For a long moment, Owen didn’t say anything, his eyes locked on the shadows moving wildly over the ceiling as the wind tore at the trees outside, nearly bending them in half. After months of hearing Claire this, Claire that every single day, Harper barely mentioned her since the day she’d caught them kissing, usually saying her name in passing, like she didn’t mean to.
Owen waited for her to start asking questions after a while about why Claire wasn’t around anymore, but she never did. Then again, she barely mentioned his and Jenny’s friends from Michigan, or even her own from preschool. He never thought much about that, deciding that for a child, those memories didn’t stick for long. Out of sight – out of mind, something like that. Plus, he’d figured she might have still been harbouring a minor grudge against the whole incident in the kitchen, which was something he didn’t know how to approach.
Now, though, he turned to her slowly, not sure how to respond.
“You didn’t, baby,” he promised her at last. “Wasn’t your fault.”
“But it was,” she insisted.
“No, it wasn’t--”
“I asked her to leave and she did,” Harper blurted out, cutting him off just as another clasp of thunder rolled outside, nearly making the whole house shudder and setting off a car alarm or two somewhere down the block.
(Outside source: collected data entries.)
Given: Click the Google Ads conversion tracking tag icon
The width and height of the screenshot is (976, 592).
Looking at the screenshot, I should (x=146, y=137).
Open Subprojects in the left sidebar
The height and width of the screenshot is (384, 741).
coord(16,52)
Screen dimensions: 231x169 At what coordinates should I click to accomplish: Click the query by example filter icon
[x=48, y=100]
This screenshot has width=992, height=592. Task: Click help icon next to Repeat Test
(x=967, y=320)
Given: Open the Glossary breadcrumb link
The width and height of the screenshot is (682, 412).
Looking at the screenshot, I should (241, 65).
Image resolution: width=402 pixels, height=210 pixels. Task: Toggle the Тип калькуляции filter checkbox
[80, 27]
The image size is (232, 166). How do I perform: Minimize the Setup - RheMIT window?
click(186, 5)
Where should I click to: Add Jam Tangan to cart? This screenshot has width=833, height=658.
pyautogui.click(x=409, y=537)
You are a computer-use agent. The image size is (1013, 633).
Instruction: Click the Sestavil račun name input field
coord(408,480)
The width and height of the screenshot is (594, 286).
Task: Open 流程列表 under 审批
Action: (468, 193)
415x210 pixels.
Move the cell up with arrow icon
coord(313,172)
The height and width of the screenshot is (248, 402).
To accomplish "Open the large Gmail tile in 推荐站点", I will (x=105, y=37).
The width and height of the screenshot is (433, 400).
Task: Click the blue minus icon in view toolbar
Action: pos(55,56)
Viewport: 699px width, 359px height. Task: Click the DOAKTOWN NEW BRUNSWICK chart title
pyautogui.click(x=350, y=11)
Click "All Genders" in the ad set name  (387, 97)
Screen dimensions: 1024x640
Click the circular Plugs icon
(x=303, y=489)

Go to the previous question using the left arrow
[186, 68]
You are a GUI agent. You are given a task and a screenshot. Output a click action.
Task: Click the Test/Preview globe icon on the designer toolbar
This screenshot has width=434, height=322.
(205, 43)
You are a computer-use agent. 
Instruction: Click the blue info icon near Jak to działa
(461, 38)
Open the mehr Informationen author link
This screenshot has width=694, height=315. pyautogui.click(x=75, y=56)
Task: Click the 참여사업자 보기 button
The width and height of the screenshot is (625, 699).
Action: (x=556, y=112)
Owen’s brows knitted together in confusion. “What do you mean?”
And so she told him.
---
Claire saw them the second they walked through the doors, the sight so unfamiliar now, after several weeks of their absence, that she’d nearly lost her balance for a moment, a sharp edge of her skate catching in the dent in the otherwise smooth surface. It left Claire teetering in fear for a second, not used to being thrown off balance in her only comfort zone.
They were not the first though – a few other kids were already practicing awkward jumps, showing off in front of one another, and a couple of parents were sitting on the bleachers, seemingly set on staying to watch the practice.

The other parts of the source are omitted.